Las habilidades narrativas de Kore-eda están fuera de cuestión, esa capacidad para escoger una premisa dramática más inusual de lo aparente, y contar una historia más compleja también de lo aparente. A veces parece que Kore-eda es “únicamente” un director de relaciones familiares gestadas con elevadas dosis de humanidad, un director que siempre hace la misma película, y eso puede hacer perder de vista lo elaboradas que pueden ser, en realidad, sus narrativas. En Shoplifters, por ejemplo, se destacó esa capacidad para trazar con gesto mínimo la esencia de la familia (la generosidad en contraposición al lazo sanguíneo), y se habló menos de la manera en que transformó la historia en un espejo terrible del funcionamiento de la sociedad, un cambio de tono a través de la dramaturgia y la estética con una cohesión apabullante para apuntalar de forma contundente la sustancia del relato. Shoplifters recuperaba el terror del abandono que ya había tratado de manera reveladora en Nadie Sabe, y que sigue abordando en films posteriores, siendo La Verdad una deriva también de ese mismo tema. 
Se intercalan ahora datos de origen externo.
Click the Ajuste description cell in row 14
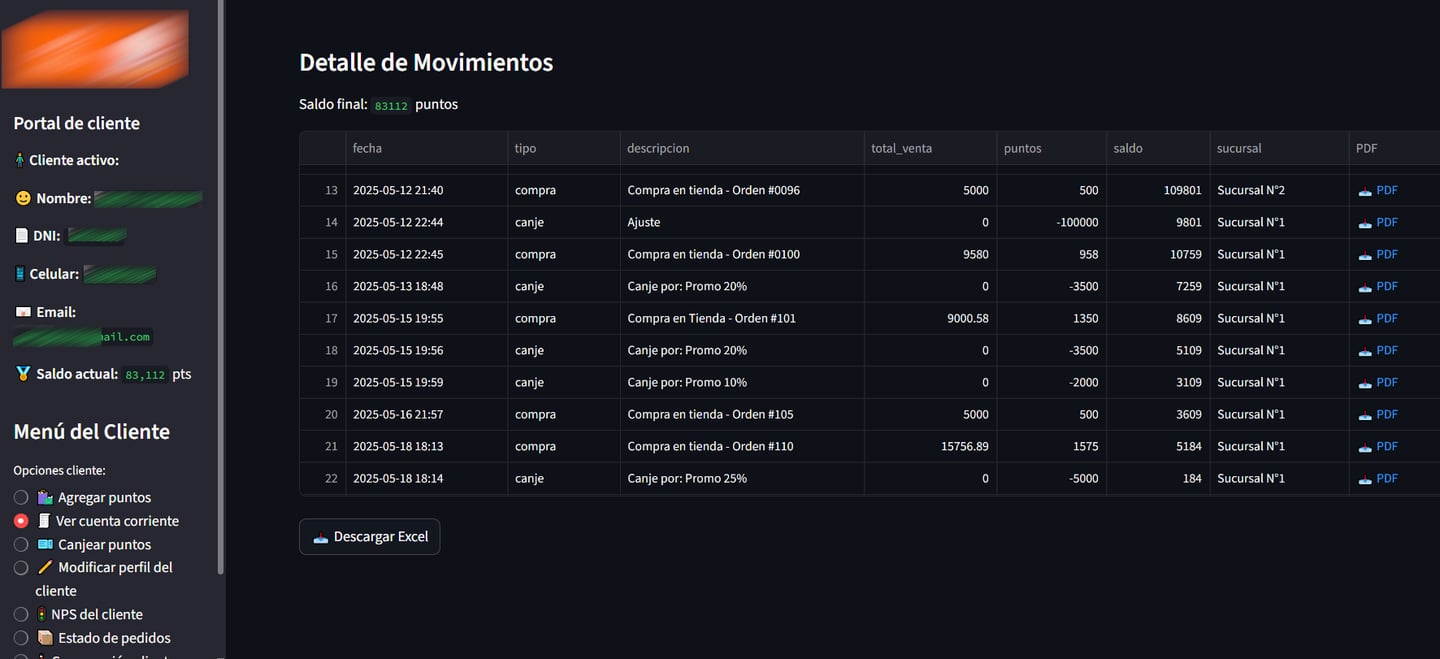 click(644, 222)
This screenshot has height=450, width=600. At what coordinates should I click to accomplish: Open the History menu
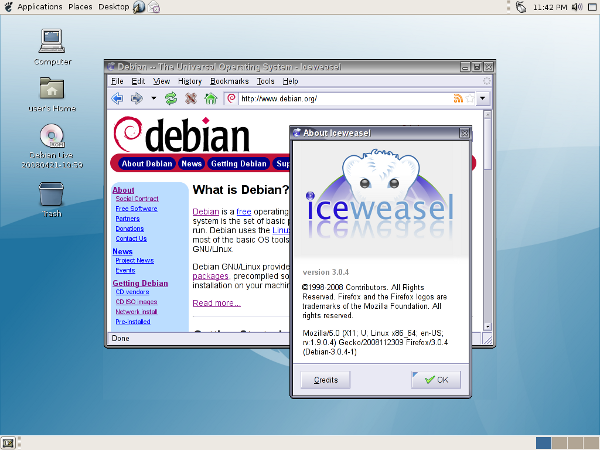coord(190,81)
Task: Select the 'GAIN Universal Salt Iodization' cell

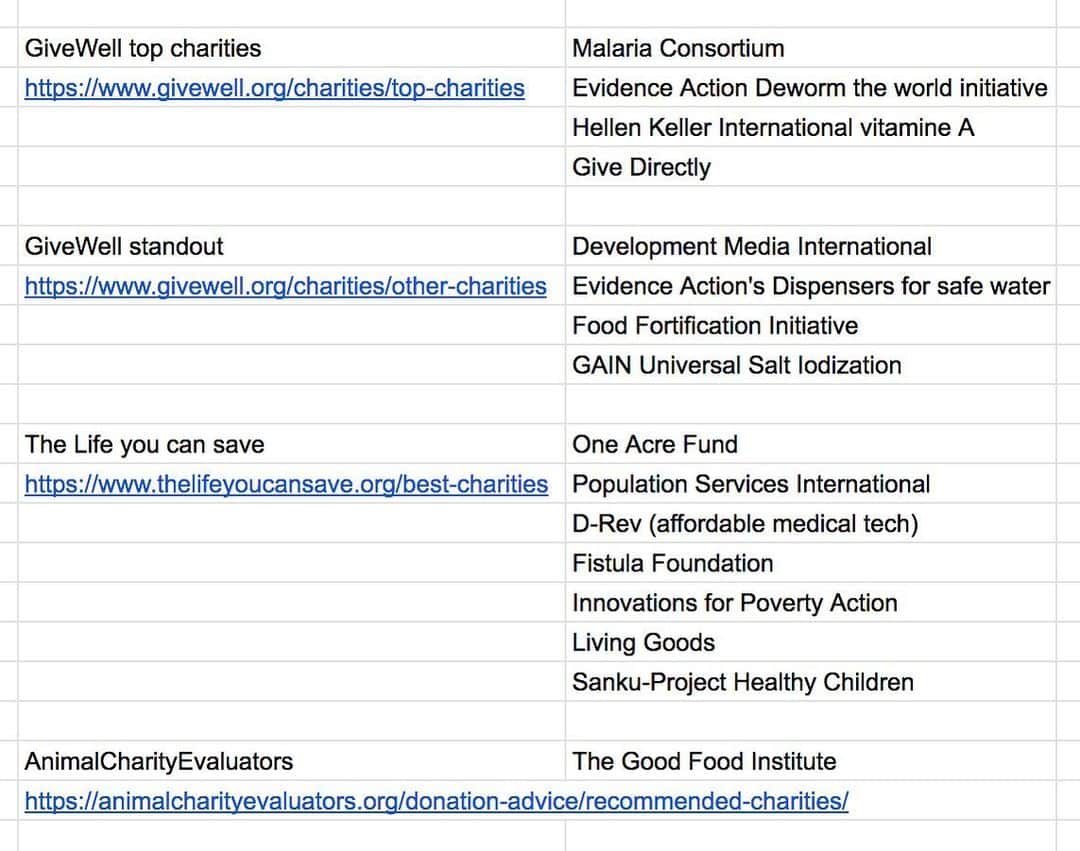Action: pyautogui.click(x=811, y=365)
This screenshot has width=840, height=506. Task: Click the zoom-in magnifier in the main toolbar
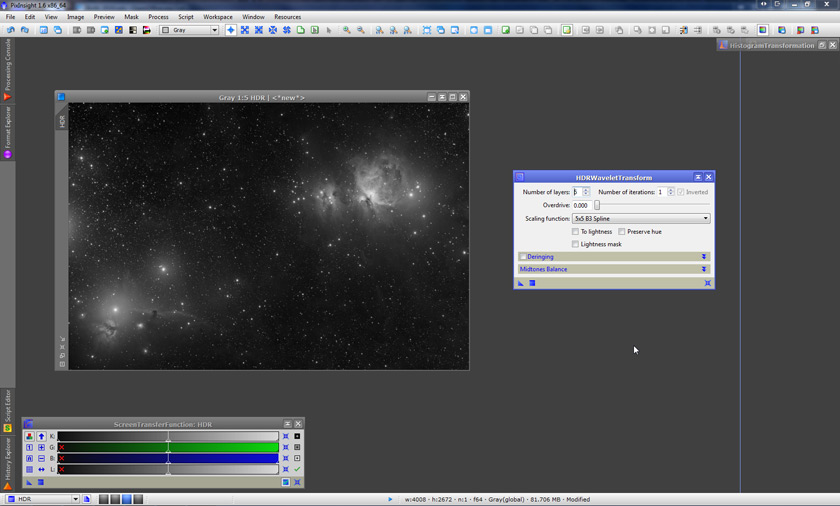(x=346, y=30)
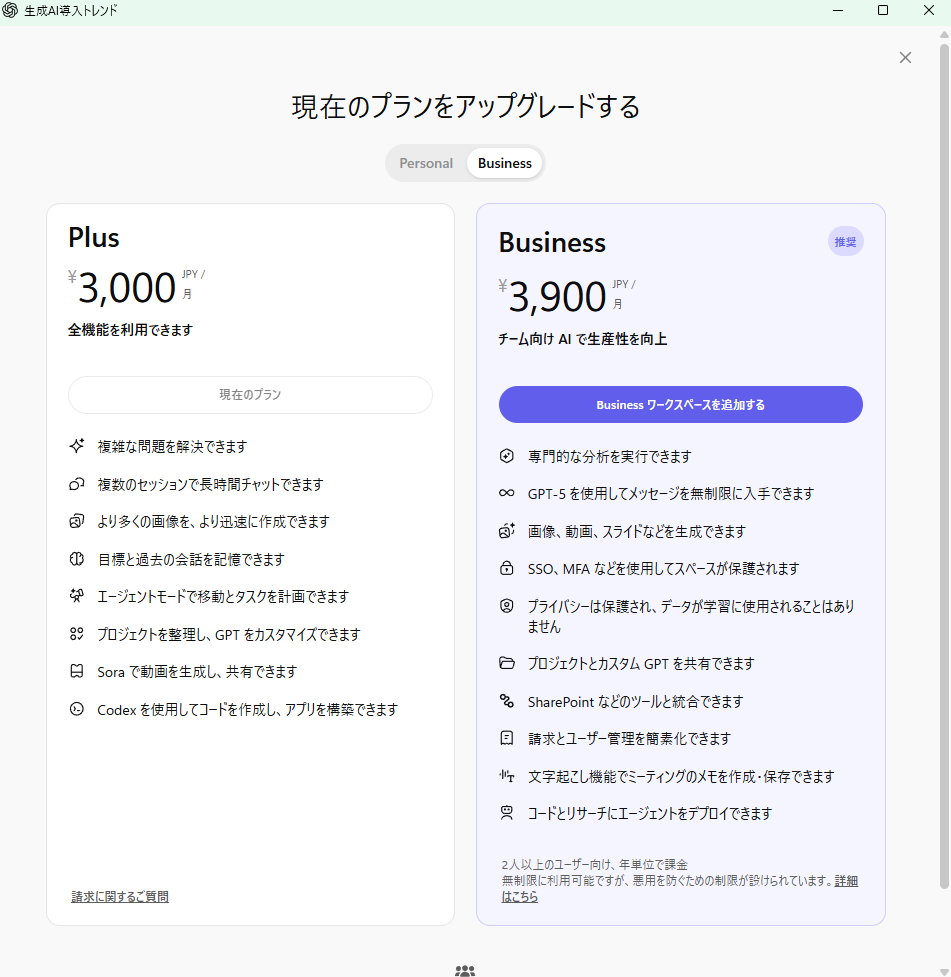Open the 請求に関するご質問 link

pyautogui.click(x=120, y=897)
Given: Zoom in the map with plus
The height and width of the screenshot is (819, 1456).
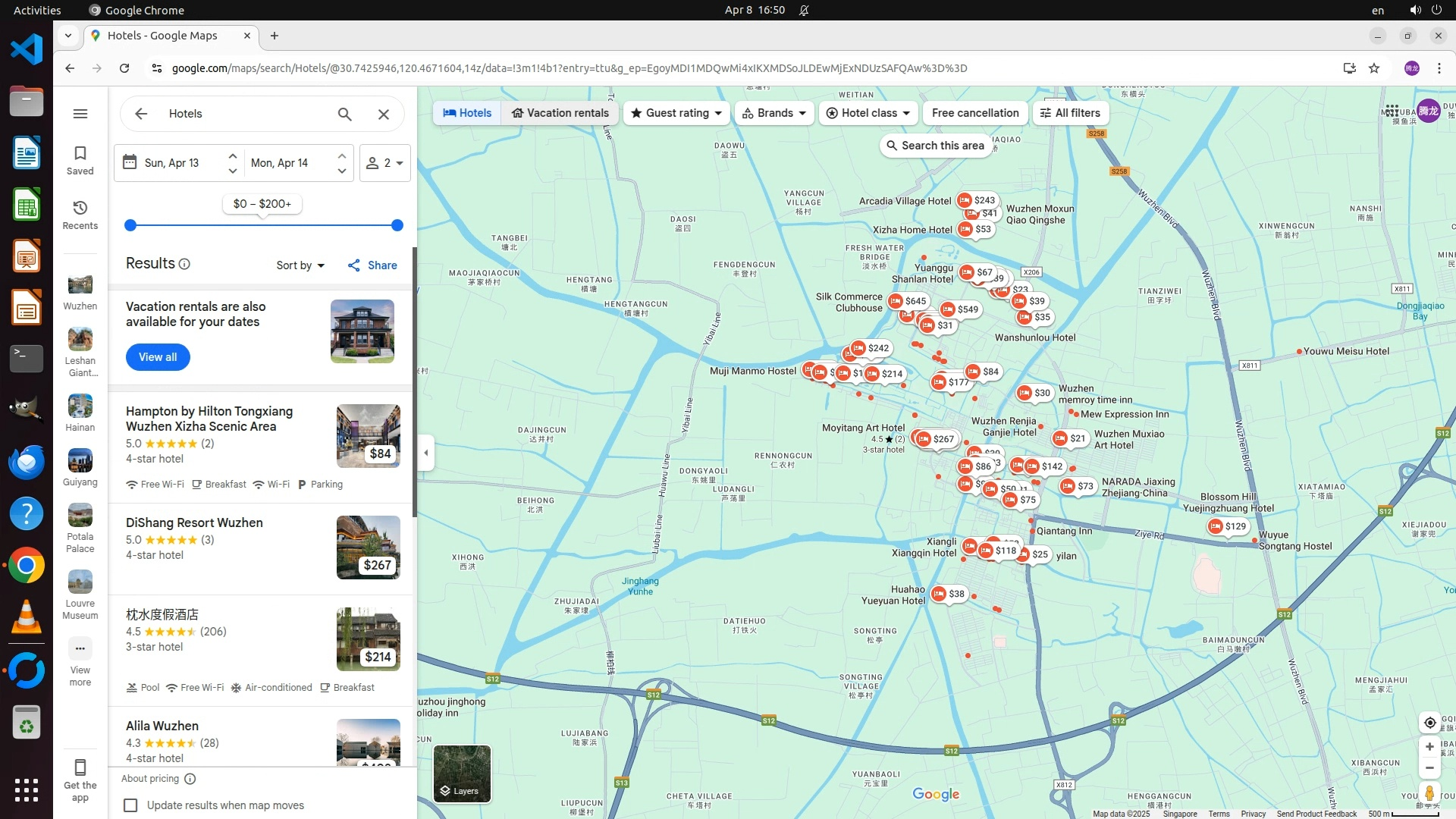Looking at the screenshot, I should pos(1429,747).
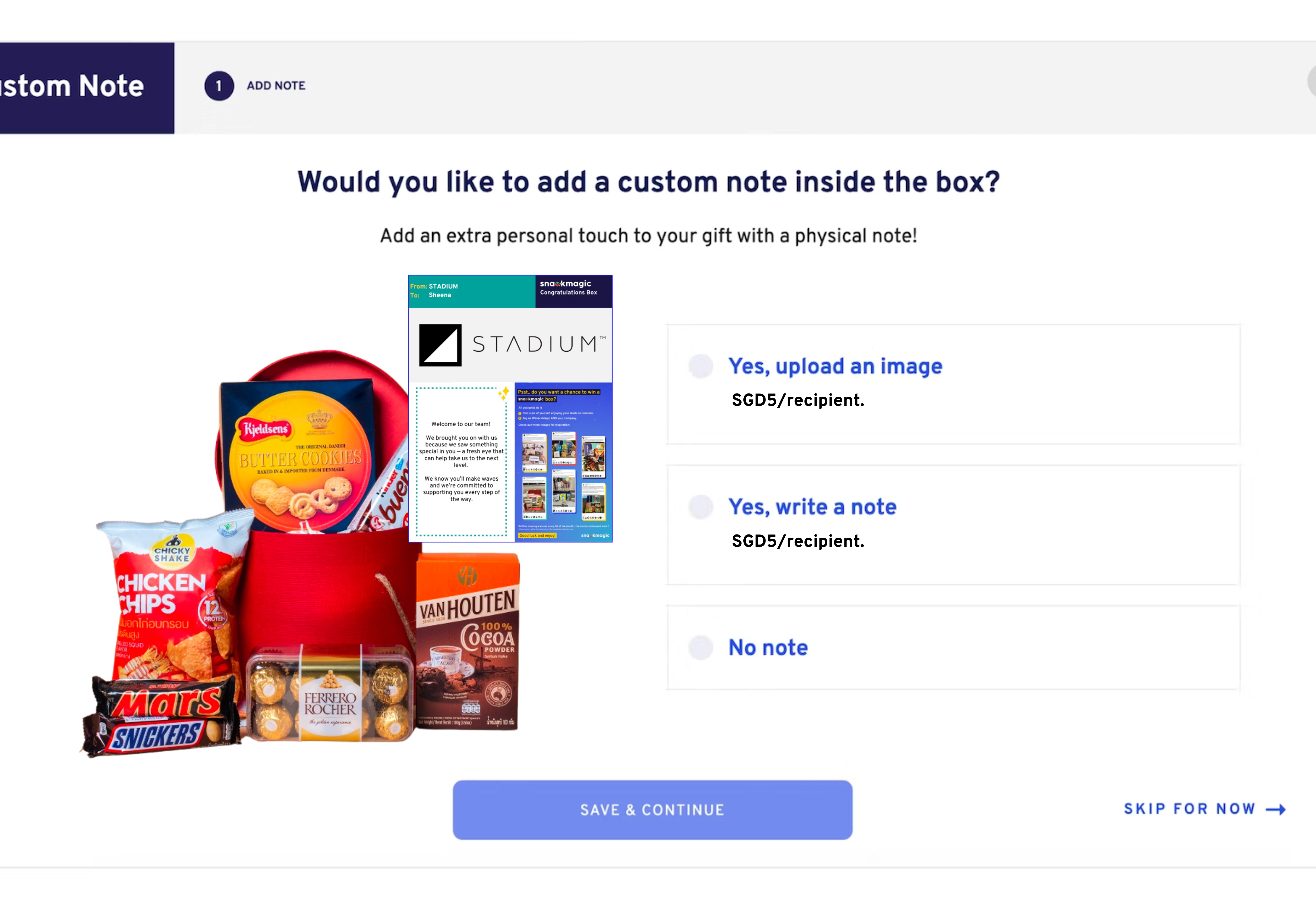Image resolution: width=1316 pixels, height=909 pixels.
Task: Click the Custom Note header tab
Action: click(x=87, y=88)
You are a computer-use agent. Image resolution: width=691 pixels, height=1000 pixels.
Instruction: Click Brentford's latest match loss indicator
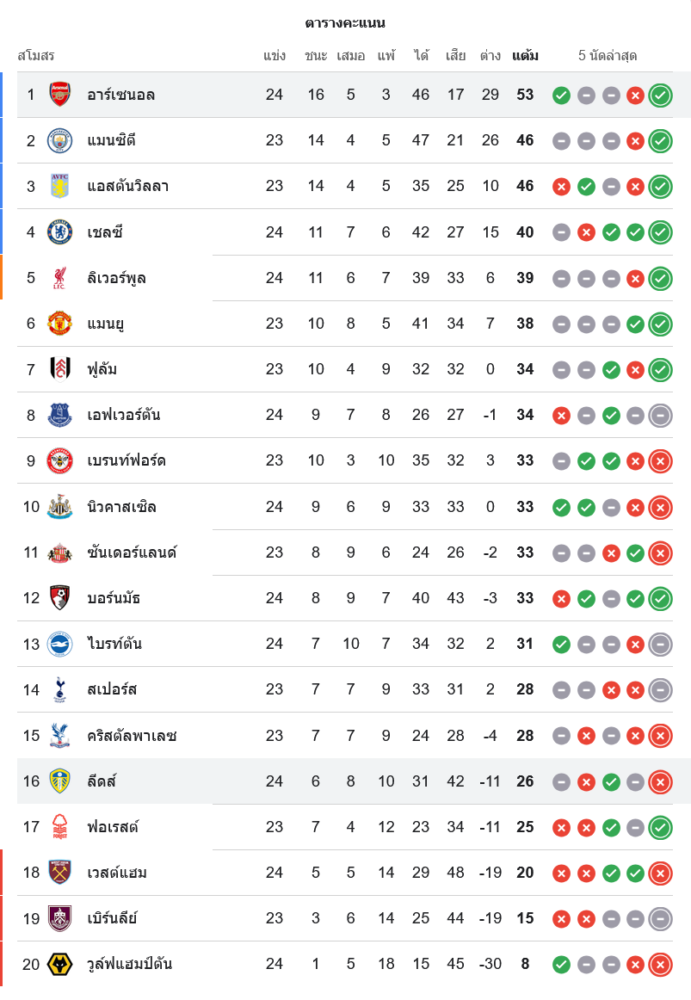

En este sentido, Kore-eda recoge ese conflicto (una forma de abandono) y lo desplaza hacia un planteamiento más genérico en La Verdad: cuales son las diferentes caras que la conforman y la memoria como prisma que descompone reflejos para convertir la verdad en algo poliédrico. Sustrae del relato la gravedad que considera necesaria, y el resultado es una pequeña obra de cámara, amable (¿salió agotado de Shoplifters?) pero enérgica, profundamente atravesada por la actitud conciliadora -aunque nada ingenua- de su director.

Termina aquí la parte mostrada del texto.